**Instructions for the task:**
Rewrite the entries below as a JSON list of strings, starting at the line that contains "Viewport: 616px width, 399px height." and ending at the last line of the entries, with one string per line and no blank lines. Leave the pictures out of the list.

**Task material:**
--- Start ---
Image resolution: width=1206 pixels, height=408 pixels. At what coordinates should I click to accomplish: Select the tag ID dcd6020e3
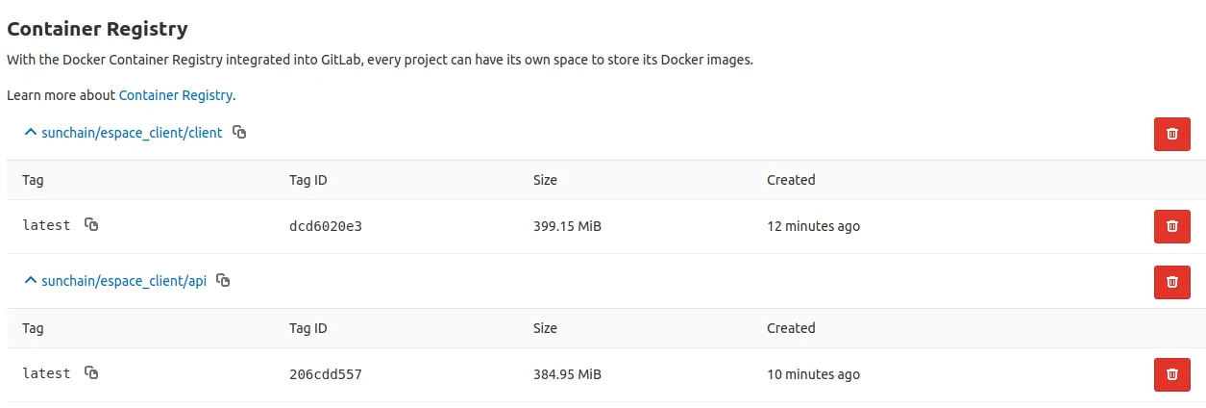pos(325,226)
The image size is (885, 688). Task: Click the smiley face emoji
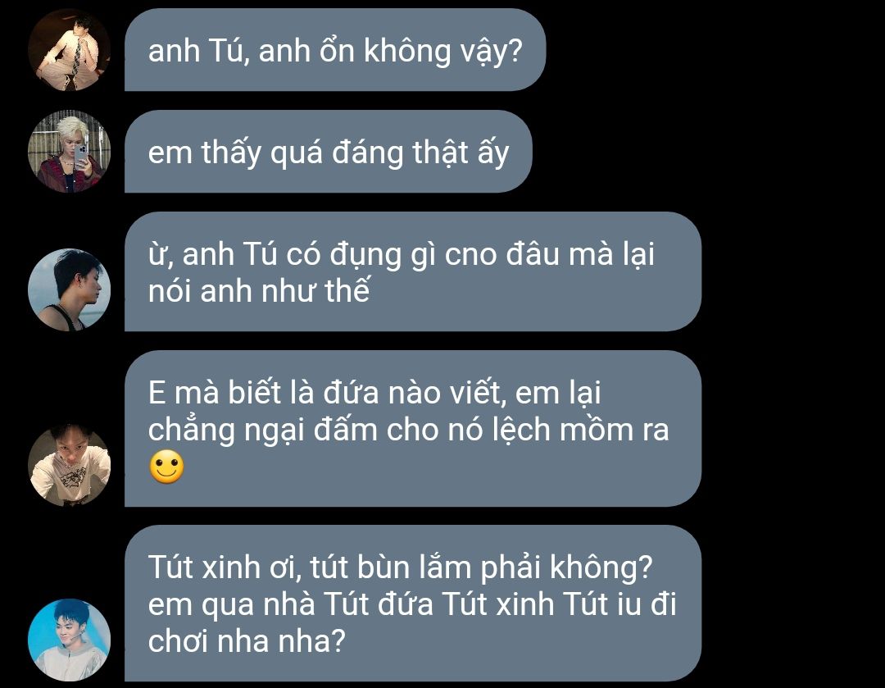166,467
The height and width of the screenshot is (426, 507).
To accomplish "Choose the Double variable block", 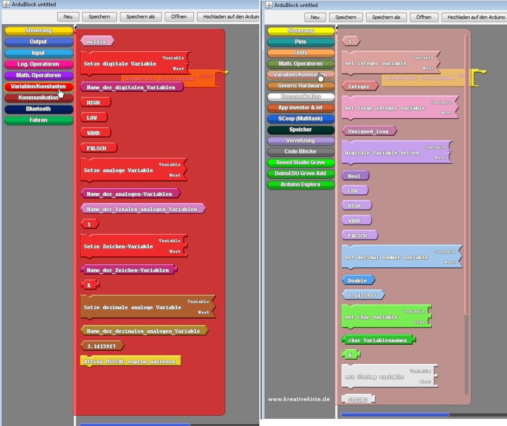I will pyautogui.click(x=357, y=280).
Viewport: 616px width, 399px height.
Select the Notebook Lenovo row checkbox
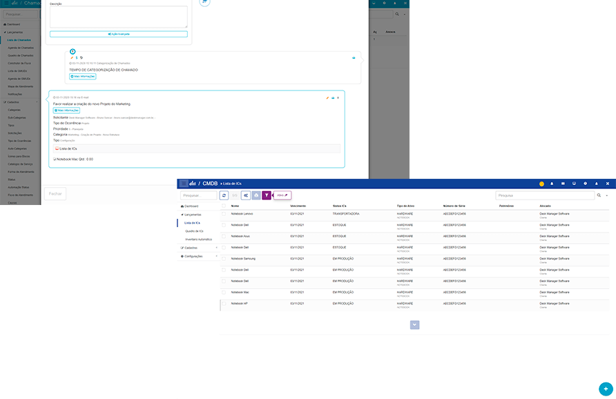(224, 214)
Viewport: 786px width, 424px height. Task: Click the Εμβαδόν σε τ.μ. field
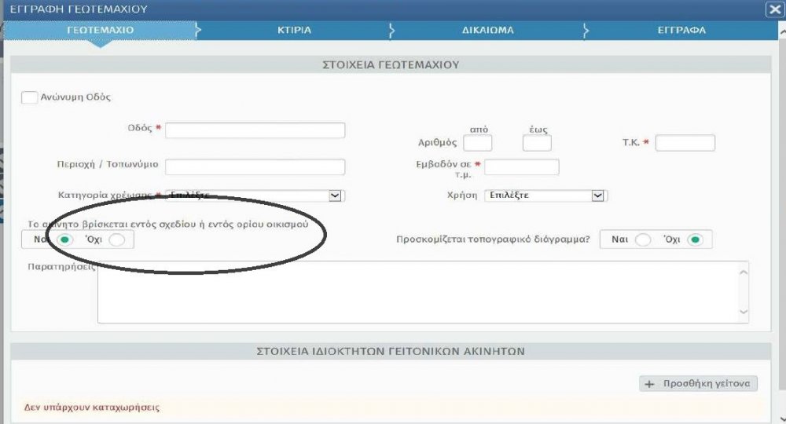[x=521, y=167]
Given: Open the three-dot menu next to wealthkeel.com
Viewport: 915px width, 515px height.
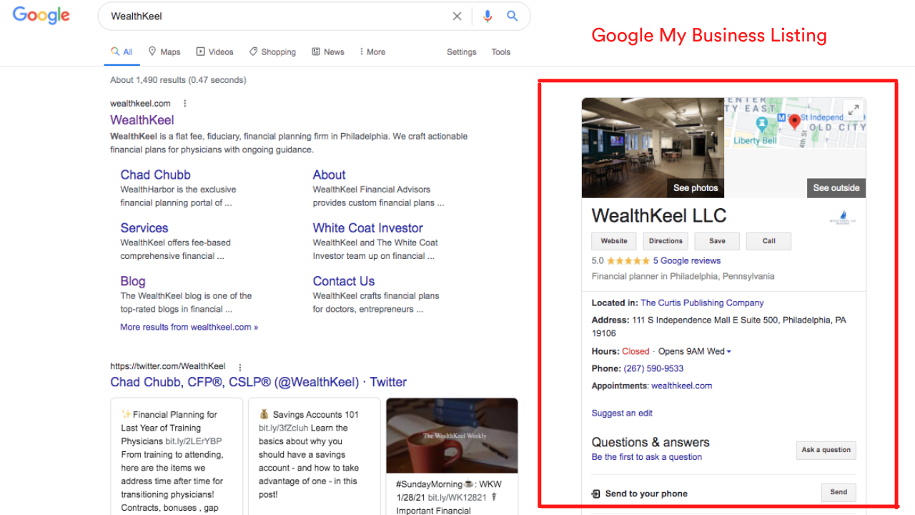Looking at the screenshot, I should click(184, 103).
--- End ---
**Final result:**
[
  "Viewport: 616px width, 399px height.",
  "Select the Notebook Lenovo row checkbox",
  "(224, 214)",
  "Viewport: 786px width, 424px height. Task: Click the Εμβαδόν σε τ.μ. field",
  "[x=521, y=167]",
  "Given: Open the three-dot menu next to wealthkeel.com",
  "Viewport: 915px width, 515px height.",
  "Looking at the screenshot, I should click(184, 103)."
]